**任务目标 1**
请将记录中从包含“[Toggle dark mode] (249, 38)”的那一行起,到包含“Tracking Number Scam”的那一行止的各行原样抄写下来,首尾两行都要包括在内。

**给定原文**
+++++
The main purpose of bracket expressions is that they adapt to the user's or application's locale. A locale is a collection of rules and settings that describe language and cultural conventions, like sort order, date format, etc. The POSIX standard defines these locales.

Table 4: POSIX Bracket Expressions in regex
Feature Java Perl ECMA Python Ruby POSIX BRE POSIX ERE
[:alpha:] (POSIX character class) No Yes No No Yes Yes Yes
\p{Alpha} (POSIX character class) ascii No No No No No No
[.span-ll.] (POSIX collation sequence) No No No No No Yes Yes
[=x=] (POSIX character equivalence) No No No No No Yes Yes

参考:http://www.regular-expressions.info/posixbrackets.html

2.4.1.1. [:alpha:] 应再放入另一对中括号中

[:alpha:] 应放入到一对中括号中,才表示其特别含义(Alphanumeric characters)。

测试实例:

$ echo "Test" | grep [:alpha:]     # [:alpha:] 仅仅是匹配 : a l p h 这几个字母!
$ echo ":" | grep [:alpha:]
:
$ echo "Test" | grep [[:alpha:]]   # [[:alpha:]] 匹配 Alphanumeric characters。
Test

2.5. Group and Backreferences ((regex), (?:regex))

Table 5: Group and Backreferences in regex
Feature Java Perl PCRE ECMA Python Ruby POSIX BRE POSIX ERE
(regex) (numbered capturing group) Yes Yes Yes Yes Yes Yes \( \) Yes
(?:regex) (non-capturing group) Yes Yes Yes Yes Yes Yes No No
\1 \2 ... (backreferences) Yes Yes Yes Yes Yes Yes Yes No
Backreferences non-existent groups are an error Yes Yes Yes No Yes No Yes n/a
Backreferences to failed groups also fail Yes Yes Yes No Yes Yes Yes n/a

说明:尽管 POSIX 标准中描述 ERE 不支持 backreferences,但 egrep 等工具都支持 backreferences。

反向引用例子:

$ echo hellohello | egrep '(hello)\1'
hellohello

参考:
http://www.regular-expressions.info/backref2.html

2.5.1. Named Capturing Group and Backreferences

.NET 正则引擎和 Python 正则引擎支持命名捕获分组,即给捕获的分组取名字,但其它主流正则引擎都不支持命名捕获分组。
+++++
(用于定位所述项目的记录)
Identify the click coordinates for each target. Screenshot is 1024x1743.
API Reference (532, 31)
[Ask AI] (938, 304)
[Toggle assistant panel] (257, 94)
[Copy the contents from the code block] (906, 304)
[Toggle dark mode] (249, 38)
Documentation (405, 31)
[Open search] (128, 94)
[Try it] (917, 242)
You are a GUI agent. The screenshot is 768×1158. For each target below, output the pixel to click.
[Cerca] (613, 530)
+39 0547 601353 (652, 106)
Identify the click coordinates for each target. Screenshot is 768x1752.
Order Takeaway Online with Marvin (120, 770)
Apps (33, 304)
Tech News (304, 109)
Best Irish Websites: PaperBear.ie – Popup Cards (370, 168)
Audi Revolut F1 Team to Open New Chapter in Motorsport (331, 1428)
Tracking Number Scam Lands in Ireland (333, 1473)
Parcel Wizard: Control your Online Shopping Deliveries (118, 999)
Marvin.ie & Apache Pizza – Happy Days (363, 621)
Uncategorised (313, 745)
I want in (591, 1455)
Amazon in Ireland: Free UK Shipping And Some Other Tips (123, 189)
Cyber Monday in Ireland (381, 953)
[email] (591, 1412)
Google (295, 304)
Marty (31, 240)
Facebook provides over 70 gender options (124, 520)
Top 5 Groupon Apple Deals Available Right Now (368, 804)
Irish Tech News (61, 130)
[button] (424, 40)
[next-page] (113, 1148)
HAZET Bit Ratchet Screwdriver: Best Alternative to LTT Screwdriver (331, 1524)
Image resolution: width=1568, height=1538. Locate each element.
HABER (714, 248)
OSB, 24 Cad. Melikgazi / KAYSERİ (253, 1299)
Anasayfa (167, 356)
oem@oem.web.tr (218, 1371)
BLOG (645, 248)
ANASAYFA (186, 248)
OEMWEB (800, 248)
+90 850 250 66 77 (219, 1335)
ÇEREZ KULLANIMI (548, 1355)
+++++
**任务目标 2**
请从这篇关于正则表达式的文本的最后一句之后接着往下写。

**正确答案 1**
[Toggle dark mode] (249, 38)
Documentation (405, 31)
[Open search] (128, 94)
[Try it] (917, 242)
You are a GUI agent. The screenshot is 768×1158. For each target below, output the pixel to click.
[Cerca] (613, 530)
+39 0547 601353 (652, 106)
Identify the click coordinates for each target. Screenshot is 768x1752.
Order Takeaway Online with Marvin (120, 770)
Apps (33, 304)
Tech News (304, 109)
Best Irish Websites: PaperBear.ie – Popup Cards (370, 168)
Audi Revolut F1 Team to Open New Chapter in Motorsport (331, 1428)
Tracking Number Scam Lands in Ireland (333, 1473)

**正确答案 2**
Table 6: Named Capturing Group and Backreferences
Feature .NET Java Perl PCRE ECMA Python Ruby POSIX BRE POSIX ERE
(?<name>regex) (.NET-style named capturing group) Yes No No No No No No No No
(?'name'regex) (.NET-style named capturing group) Yes No No No No No No No No
\k<name> (.NET-style named backreference) Yes No No No No No No No No
\k'name' (.NET-style named backreference) Yes No No No No No No No No
(?P<name>regex) (Python-style named capturing group) No No No Yes No Yes No No No
(?P=name) (Python-style named backreference) No No No Yes No Yes No No No
multiple capturing groups can have the same name Yes n/a n/a No n/a No n/a n/a n/a

2.6. Atomic Group ((?>regex)) and Possessive Quantifiers (?+, *+, ++, {m,n}+)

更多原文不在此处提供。